What are Generative AI models?

What are Generative AI models?
SHARE

Exploring the Impact of Large Language Models

Over the past few months, large language models (LLMs) like ChatGPT have gained significant attention, showcasing their capabilities in diverse tasks such as writing poetry or planning vacations. These advancements highlight the transformative potential of artificial intelligence (AI) in driving enterprise value.

Introduction to Foundation Models

Kate Sol, Senior Manager of Business Strategy at IBM Research, explains that LLMs are a subset of a broader class known as foundation models. The term “foundation models” was coined by Stanford researchers who observed a shift in AI development. Traditionally, AI applications relied on training multiple models on specific tasks using task-specific data. However, the paradigm is shifting towards using a single foundational model that can be adapted for various applications.

Generative AI and Foundation Models

Foundation models are trained on vast amounts of unstructured data, enabling them to predict and generate the next word in a sentence. This generative capability categorizes them under generative AI. For example, a model might complete the sentence “no use crying over spilled” with “milk.” Despite being trained for generative tasks, these models can be fine-tuned with minimal labeled data to perform traditional natural language processing (NLP) tasks, such as classification or named entity recognition.

Tuning and Prompting Techniques

Foundation models can be adapted to specific tasks through two primary methods:

  1. Tuning: Introducing a small amount of labeled data to update the model’s parameters for specific NLP tasks.
  2. Prompting: Using carefully crafted prompts to guide the model’s responses, even in low-label data scenarios. For instance, asking the model to determine if a sentence has a positive or negative sentiment based on its generative capabilities.

Advantages of Foundation Models

  1. Performance: Due to extensive training on large datasets, foundation models excel in various tasks, outperforming models trained on limited data.
  2. Productivity Gains: These models require less labeled data for specific tasks, leveraging their pre-training on vast unlabeled datasets to deliver efficient results.

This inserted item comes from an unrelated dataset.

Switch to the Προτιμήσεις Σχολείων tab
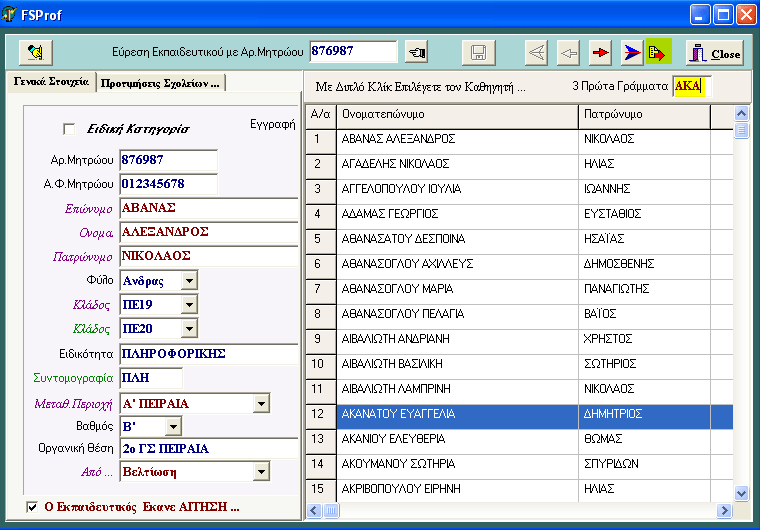The image size is (760, 530). [160, 83]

Challenges of Foundation Models

  1. Compute Costs: Training foundation models is resource-intensive, making it challenging for smaller enterprises to train their own models. Running inference on large models also demands significant computational power, often requiring multiple GPUs.
  2. Trustworthiness: The extensive data used to train these models may include biased or toxic content, raising concerns about the reliability of their outputs. Additionally, the exact datasets used for training are often unknown, complicating efforts to ensure data quality.

Innovations and Applications

Beyond language applications, foundation models are being applied in various domains:

  • Vision: Models like DALL-E generate custom images from text descriptions.
  • Code: Tools like Copilot assist in code completion.
  • Chemistry: Moleformer aids in molecule discovery for targeted therapeutics.
  • Climate Change: Earth science foundation models utilize geospatial data for climate research.

These advanced models are integrated into products and driving innovation across language, vision, code, and scientific research domains.

Conclusion

Foundation models represent a significant leap in AI capabilities, offering robust performance and productivity benefits while also presenting challenges in compute costs and trustworthiness. Ongoing research and development aim to enhance these models, making them more efficient and reliable for diverse business applications.